▶ **SCHRIFTLICHE AUFGABE 1**
Aktualisiere sämtliche Zeilen der Einträge zu Zielkoordinaten, indem du „checkmark“ durch „checkbox“ ersetzt und alles Übrige unverändert lässt. Gib die Zeilen ohne die Bilder wieder.

___ AUSZUG ___

An Bayerns Schulen gibt es immer weniger Sportunterricht - mit Folgen für die Gesundheit. Die CSU sorgt mit ihrem Vorschlag für Verwunderung.

Von Anna Günther und Hans Kratzer, München

Der Abgeordnete Gerhard Waschler zieht seine Schultern hoch. Nicht zu einem Keine-Ahnung-Zucken, sondern so richtig bis zu den Ohren. Dann lässt er sie fallen. Und zieht sie wieder hoch. "Das ist bewegtes Sitzen", sagt Waschler (CSU). Wer in diesem Moment im Landtag sitzt, hebt mindestens eine Augenbraue. Martin Güll (SPD), der Vorsitzende des Bildungsausschusses, nickt energisch mit dem Kopf und sagt zu seinem Stellvertreter: "Die CSU könnte doch auch mal diese Bewegung machen." Schließlich hat die SPD mehrere Ideen in den Ausschuss gebracht, um den Sportunterricht in Bayern zu verbessern.

Um den ist es aus Sicht der Opposition miserabel bestellt. "Bayern war im Sportunterricht-Ranking der Kultusministerkonferenz einst an der Spitze der Bundesländer, jetzt ist der bayerische Schulsport nur noch auf dem Papier ein Erfolg", sagt Günther Felbinger (Freie Wähler), der auch im Landessportbeirat sitzt. Seit 1994 sei die Anzahl der Sportstunden stetig gesunken. Bei den Sportwettbewerben sei die Misere schon zu sehen. "Da reicht bewegtes Sitzen nicht aus", sagt Felbinger.

___

▶ **SCHRIFTLICHE AUFGABE 2**
Seit welchem Jahr ist die Anzahl der Sportstunden laut dem Auszug über den Schulsport in Bayern stetig gesunken?

___ BEREITGESTELLTES MATERIAL ___

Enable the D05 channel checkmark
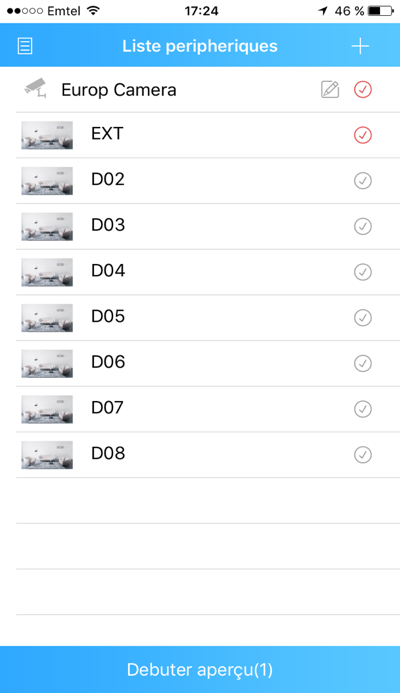 pyautogui.click(x=363, y=317)
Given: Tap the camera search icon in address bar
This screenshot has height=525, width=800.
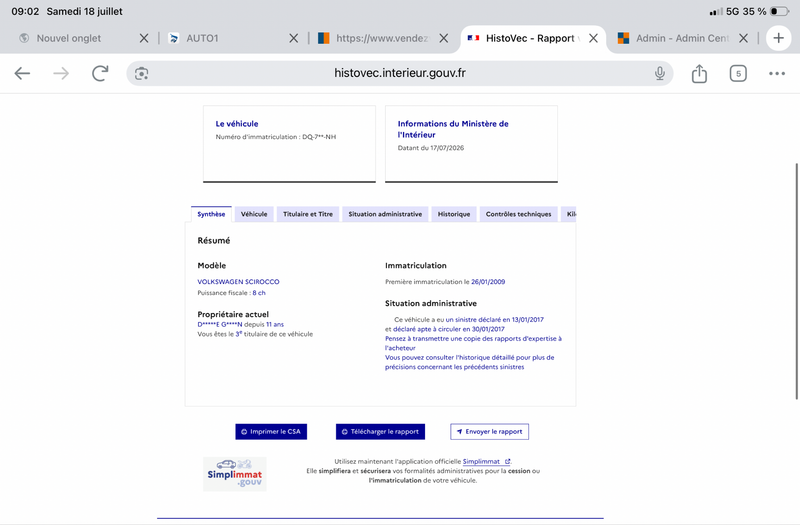Looking at the screenshot, I should tap(141, 73).
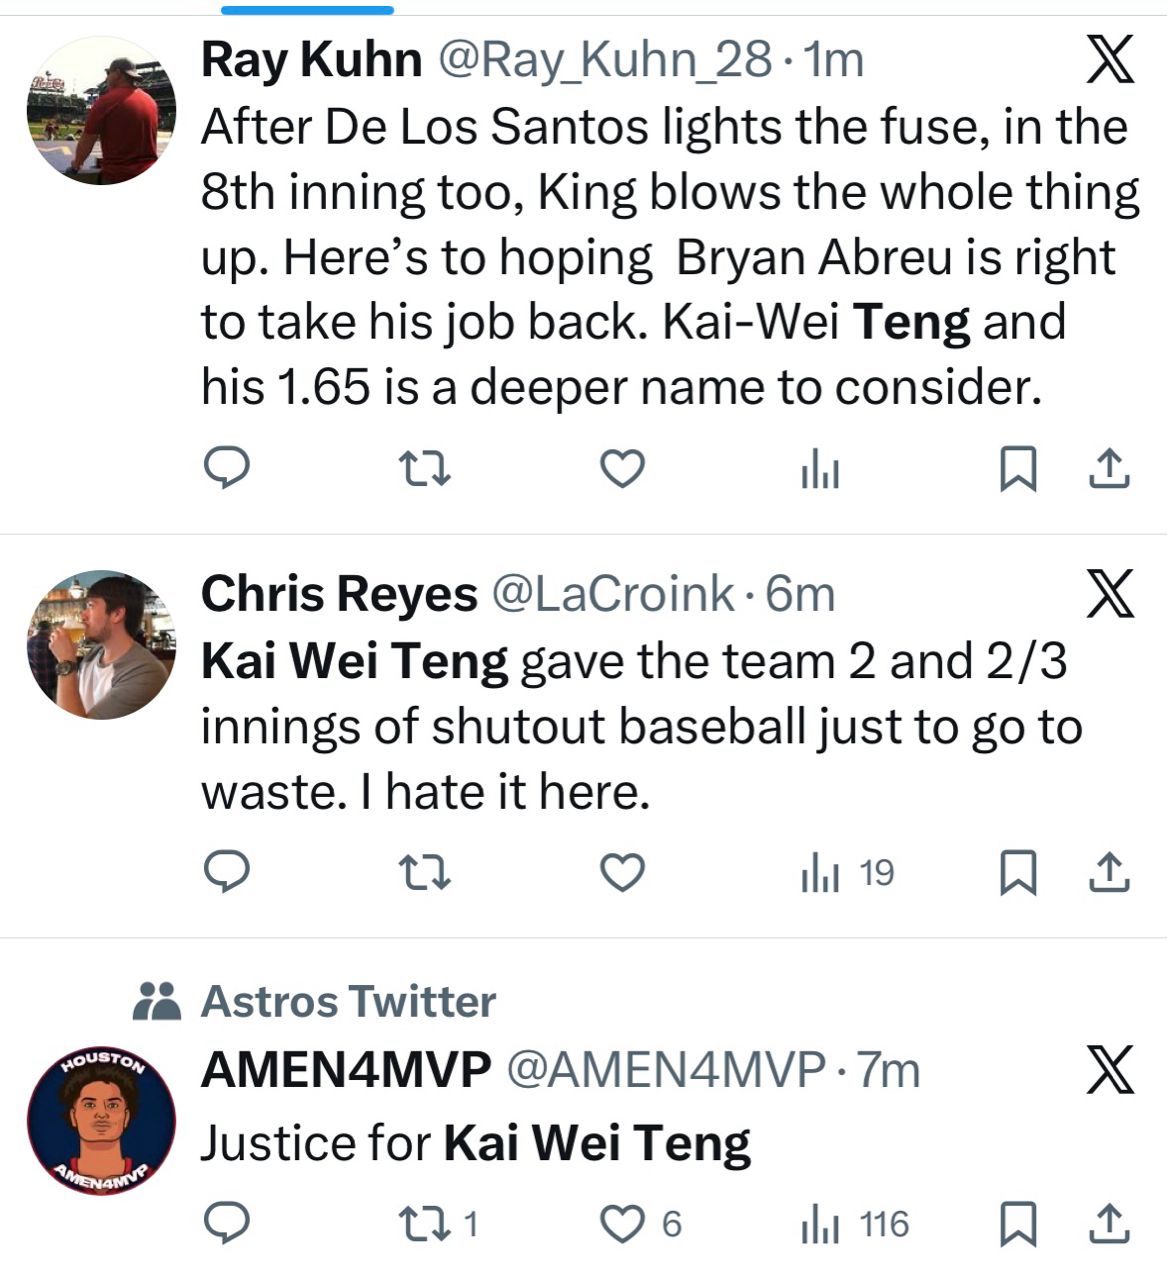1168x1280 pixels.
Task: Like Ray Kuhn's tweet
Action: [x=622, y=468]

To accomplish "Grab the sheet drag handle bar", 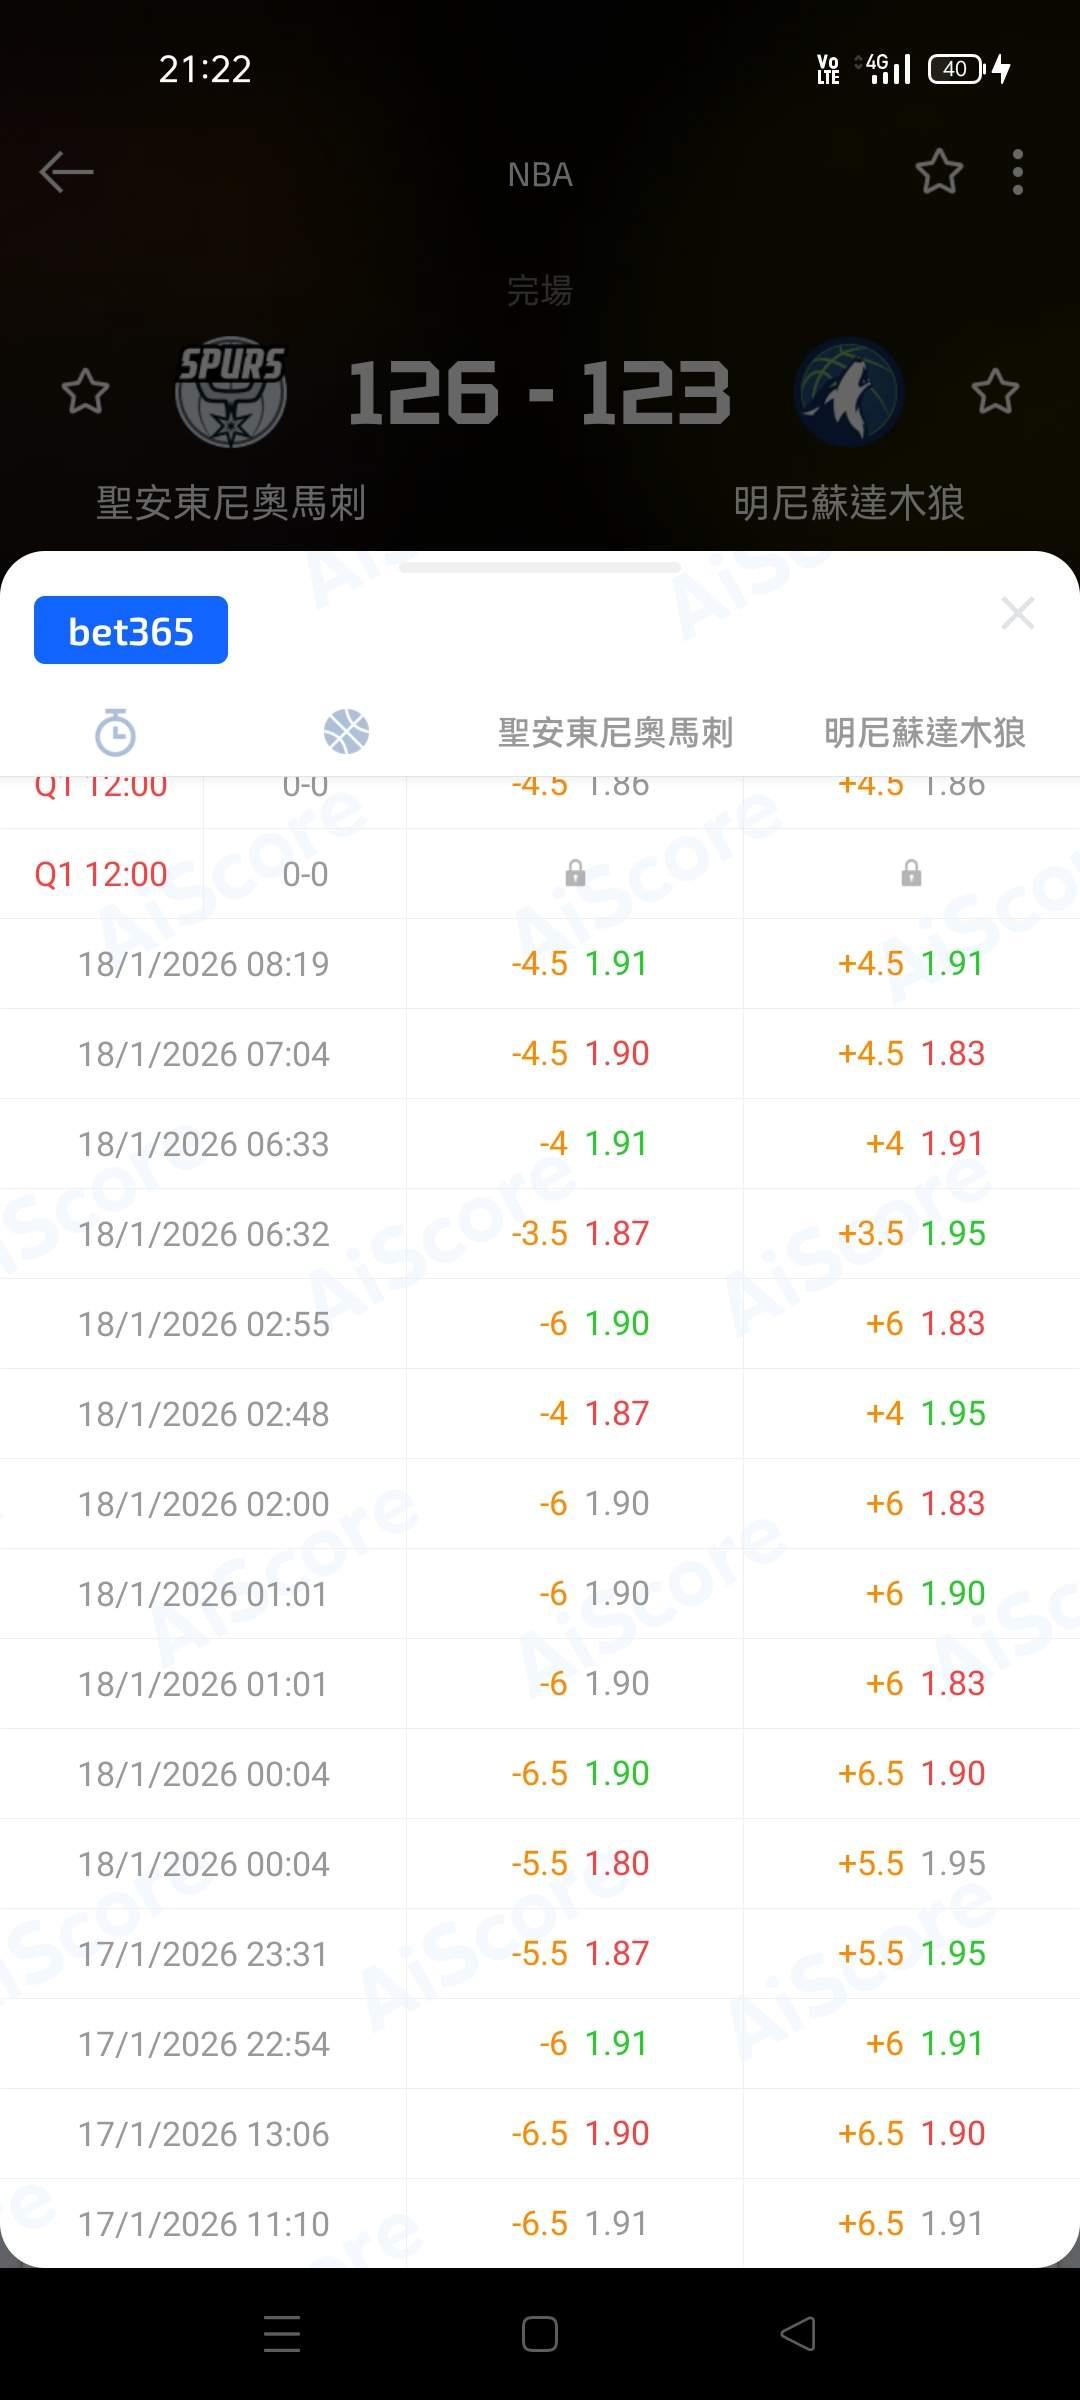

___

▶ **RICHTIGE ANTWORT 1**
Enable the D05 channel checkbox
 pyautogui.click(x=363, y=317)
Given: Tap the camera search icon in address bar
This screenshot has height=525, width=800.
Looking at the screenshot, I should tap(141, 73).
1168x1280 pixels.
Task: Like Ray Kuhn's tweet
Action: [x=622, y=468]

To accomplish "Grab the sheet drag handle bar", 

▶ **RICHTIGE ANTWORT 2**
Seit 1994.